_Opdracht 1_
Hernoem in de rijen "computer-use agent" tot "GUI agent", beginnend bij de regel met "Click the sparkle" en eindigend bij de regel met "Toggle the select-all". Geef alleen die regels terug, verder ongewijzigd.
● ● ● ● ●
Maar het opdoen van kennis kost nou eenmaal tijd (en dus ook geld). 
PS: Doe de groeten aan Han.

----------


## paul100

Hoi

Zo Dat loopt nog aardig zo'n form.

Maar wat betreft regel geving (ik moet zeggen dat ik niet een vol leerd rigger ben ,maar electro freak.)

Moet je de wet niet een beetje met een korrelje zout nemen ?????
Als er wat naar beneden donderen, ben je toch altijd cronisch de lul
Dit neemt natuurlijk niet weg dat je al het mogelijke moet doen om het veilig te houden.

Zo is er namelijk een regeltje dat zegt ,"Alle electriche apparatuur dat op het lichtnet is aangesloten moet bij een leeftijd van 4 jaar en ouder getest moet worden op doorslag."

Dit betekent dus dat je bij en 4 jaar oud apparaat met ingebouwde voeding je hem even mag aansluiten op ik meen 50000V
zet de container maar klaar.

Heeft niet veel te maken met rigging, maar het is wel duidelijk dat er geen bedrijf is in nederland die zich volkomen aan de wet houd.


Dit wil natuurlijk niet zeggen dat je lekker kan experimenteren een DMX gestuurde motortakel. of dat je  truss lekker kan overbelasten.

hiermee wil ik alleen zeggen dat ik het belangrijk vind dat je boven de wet je gezond verstand gebruikt.

----------


## jurjen_barel

Maar toch wordt er toch wel met personen in theaters gevlogen, ondanks dat de wet het eigenlijk afkeurt. Voor de kenners onder ons: dat vliegen heet "deus ex machina"

----------


## Barthez

Ik zou in dit geval graag even een parralel zijspoortje op willen gaan:

In de film industrie worden (ook in ons land) al jaaaaaren mensen gevlogen, is de overheid hier ook blind voor en bestaan daar geen regels voor? Of zou elke filmproducent aangeklaagd kunnen worden voor overtreding van de wet?

Of is het zo dat er voor de special effects in de filmindustrie wel richtlijnen zijn opgesteld?

Weet iemand hier antwoord op, of valt de filmindustrie ook onder het entertainment waar wij ons mee bezig plachten te houden?

----------


## Kevin_DM

Ik weet niet welke richtlijnen er in de filmbusiness gevolgd worden, maar het is wel duidelijk dat de zgn stuntmannen daar een boel zaken doen die volgens mij met geen enkele wet- of regelgeving in orde zijn, en puur op eigen risico geschieden.

----------


## Thomaz

De enige relevante wettelijke regelgeving in Nederland is voor zover mij bekend (!), datgene wat Rinus al in deze topic aangehaald heeft.
● ● ● ● ●
_Opdracht 2_
Vertaal deze zin uit de forumdiscussie over rigging en regelgeving naar het Engels: "Dit neemt natuurlijk niet weg dat je al het mogelijke moet doen om het veilig te houden."
● ● ● ● ●
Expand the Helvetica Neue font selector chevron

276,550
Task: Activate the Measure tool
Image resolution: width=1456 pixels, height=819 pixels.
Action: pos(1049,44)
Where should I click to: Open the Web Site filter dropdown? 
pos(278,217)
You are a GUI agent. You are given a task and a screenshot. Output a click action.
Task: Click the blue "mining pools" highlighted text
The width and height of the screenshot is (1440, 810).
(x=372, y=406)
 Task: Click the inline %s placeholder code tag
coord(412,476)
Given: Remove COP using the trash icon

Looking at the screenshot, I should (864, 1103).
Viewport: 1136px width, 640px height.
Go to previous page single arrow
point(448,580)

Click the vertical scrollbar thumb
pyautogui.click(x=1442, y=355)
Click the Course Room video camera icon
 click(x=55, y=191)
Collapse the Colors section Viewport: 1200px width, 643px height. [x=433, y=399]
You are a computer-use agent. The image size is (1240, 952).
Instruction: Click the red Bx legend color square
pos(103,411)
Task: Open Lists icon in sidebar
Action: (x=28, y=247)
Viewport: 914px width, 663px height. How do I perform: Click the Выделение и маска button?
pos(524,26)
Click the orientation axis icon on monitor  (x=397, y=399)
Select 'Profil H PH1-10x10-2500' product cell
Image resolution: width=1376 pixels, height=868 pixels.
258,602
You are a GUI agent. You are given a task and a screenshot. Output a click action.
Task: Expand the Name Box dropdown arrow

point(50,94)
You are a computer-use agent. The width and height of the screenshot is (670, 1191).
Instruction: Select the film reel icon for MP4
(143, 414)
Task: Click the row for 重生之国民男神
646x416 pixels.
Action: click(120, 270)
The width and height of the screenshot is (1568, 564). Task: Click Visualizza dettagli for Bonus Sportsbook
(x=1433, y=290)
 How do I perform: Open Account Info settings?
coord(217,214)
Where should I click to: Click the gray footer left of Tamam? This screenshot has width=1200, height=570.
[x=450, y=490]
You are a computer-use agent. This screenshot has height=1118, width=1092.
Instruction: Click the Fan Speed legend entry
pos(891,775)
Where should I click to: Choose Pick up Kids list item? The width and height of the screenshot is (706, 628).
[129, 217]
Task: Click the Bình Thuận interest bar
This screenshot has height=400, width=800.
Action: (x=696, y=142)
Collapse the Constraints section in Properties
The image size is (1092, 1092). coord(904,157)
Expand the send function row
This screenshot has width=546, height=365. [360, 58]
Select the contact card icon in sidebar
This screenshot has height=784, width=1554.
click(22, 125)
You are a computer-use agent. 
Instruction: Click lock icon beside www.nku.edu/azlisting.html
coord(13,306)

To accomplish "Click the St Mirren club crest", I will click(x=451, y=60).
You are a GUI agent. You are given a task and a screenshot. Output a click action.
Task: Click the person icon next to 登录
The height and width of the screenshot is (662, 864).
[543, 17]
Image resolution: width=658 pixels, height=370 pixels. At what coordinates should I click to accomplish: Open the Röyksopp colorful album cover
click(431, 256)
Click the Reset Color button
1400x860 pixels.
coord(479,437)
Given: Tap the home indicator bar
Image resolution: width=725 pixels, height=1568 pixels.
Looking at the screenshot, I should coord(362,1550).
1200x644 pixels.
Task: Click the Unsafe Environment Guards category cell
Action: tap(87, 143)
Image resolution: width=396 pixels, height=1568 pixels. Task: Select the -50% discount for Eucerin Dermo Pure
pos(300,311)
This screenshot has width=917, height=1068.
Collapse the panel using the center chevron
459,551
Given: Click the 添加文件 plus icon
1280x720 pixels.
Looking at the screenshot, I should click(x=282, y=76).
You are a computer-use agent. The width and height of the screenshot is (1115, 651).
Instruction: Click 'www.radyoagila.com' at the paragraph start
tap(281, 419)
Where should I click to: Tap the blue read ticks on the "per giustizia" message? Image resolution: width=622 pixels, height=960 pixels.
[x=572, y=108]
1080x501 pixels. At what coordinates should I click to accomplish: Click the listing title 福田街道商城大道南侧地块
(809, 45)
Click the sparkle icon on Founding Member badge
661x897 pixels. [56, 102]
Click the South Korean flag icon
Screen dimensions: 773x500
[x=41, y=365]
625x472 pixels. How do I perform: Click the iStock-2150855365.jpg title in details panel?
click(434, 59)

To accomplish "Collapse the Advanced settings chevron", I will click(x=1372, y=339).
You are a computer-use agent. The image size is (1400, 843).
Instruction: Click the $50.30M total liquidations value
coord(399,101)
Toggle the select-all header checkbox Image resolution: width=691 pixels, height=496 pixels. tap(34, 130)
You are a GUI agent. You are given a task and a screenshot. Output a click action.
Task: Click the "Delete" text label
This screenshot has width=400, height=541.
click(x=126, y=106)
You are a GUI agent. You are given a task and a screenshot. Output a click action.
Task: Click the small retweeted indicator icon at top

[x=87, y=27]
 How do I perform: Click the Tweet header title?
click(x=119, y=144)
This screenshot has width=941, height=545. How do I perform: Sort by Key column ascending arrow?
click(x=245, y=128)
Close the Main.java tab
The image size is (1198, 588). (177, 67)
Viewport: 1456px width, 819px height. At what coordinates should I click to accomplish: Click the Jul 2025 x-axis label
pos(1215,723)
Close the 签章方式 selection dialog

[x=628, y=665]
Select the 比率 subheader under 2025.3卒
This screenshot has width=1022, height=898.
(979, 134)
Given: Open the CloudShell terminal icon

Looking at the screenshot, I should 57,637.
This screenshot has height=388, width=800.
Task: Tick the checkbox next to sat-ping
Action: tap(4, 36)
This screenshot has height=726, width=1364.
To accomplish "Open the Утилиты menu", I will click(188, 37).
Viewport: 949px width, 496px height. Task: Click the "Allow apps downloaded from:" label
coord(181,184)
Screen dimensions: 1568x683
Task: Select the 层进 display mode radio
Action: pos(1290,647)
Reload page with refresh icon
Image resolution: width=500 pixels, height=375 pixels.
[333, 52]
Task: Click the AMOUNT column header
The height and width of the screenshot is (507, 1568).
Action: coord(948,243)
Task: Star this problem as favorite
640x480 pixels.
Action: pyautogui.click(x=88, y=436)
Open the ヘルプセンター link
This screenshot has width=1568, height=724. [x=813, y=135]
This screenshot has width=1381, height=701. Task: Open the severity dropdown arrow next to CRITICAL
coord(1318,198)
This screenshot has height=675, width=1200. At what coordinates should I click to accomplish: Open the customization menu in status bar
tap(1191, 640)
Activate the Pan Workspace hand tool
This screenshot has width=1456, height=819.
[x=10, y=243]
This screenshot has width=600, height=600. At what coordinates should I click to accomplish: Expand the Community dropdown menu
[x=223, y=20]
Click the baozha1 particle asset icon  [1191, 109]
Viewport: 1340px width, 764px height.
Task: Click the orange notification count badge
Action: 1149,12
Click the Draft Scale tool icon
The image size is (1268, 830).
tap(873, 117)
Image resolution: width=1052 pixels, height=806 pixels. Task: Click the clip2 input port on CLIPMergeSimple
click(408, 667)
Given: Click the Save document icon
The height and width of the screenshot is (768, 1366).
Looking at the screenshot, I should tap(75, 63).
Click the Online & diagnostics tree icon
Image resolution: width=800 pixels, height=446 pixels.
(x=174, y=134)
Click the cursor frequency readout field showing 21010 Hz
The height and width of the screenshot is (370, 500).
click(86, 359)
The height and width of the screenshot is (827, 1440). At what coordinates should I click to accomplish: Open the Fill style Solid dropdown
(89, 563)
● ● ● ● ●
_Antwoord 1_
Click the sparkle icon on Founding Member badge
661x897 pixels. [56, 102]
Click the South Korean flag icon
Screen dimensions: 773x500
[x=41, y=365]
625x472 pixels. How do I perform: Click the iStock-2150855365.jpg title in details panel?
click(434, 59)

To accomplish "Collapse the Advanced settings chevron", I will click(x=1372, y=339).
You are a GUI agent. The image size is (1400, 843).
Instruction: Click the $50.30M total liquidations value
coord(399,101)
Toggle the select-all header checkbox Image resolution: width=691 pixels, height=496 pixels. tap(34, 130)

_Antwoord 2_
Of course, this does not change the fact that you must do everything possible to keep it safe.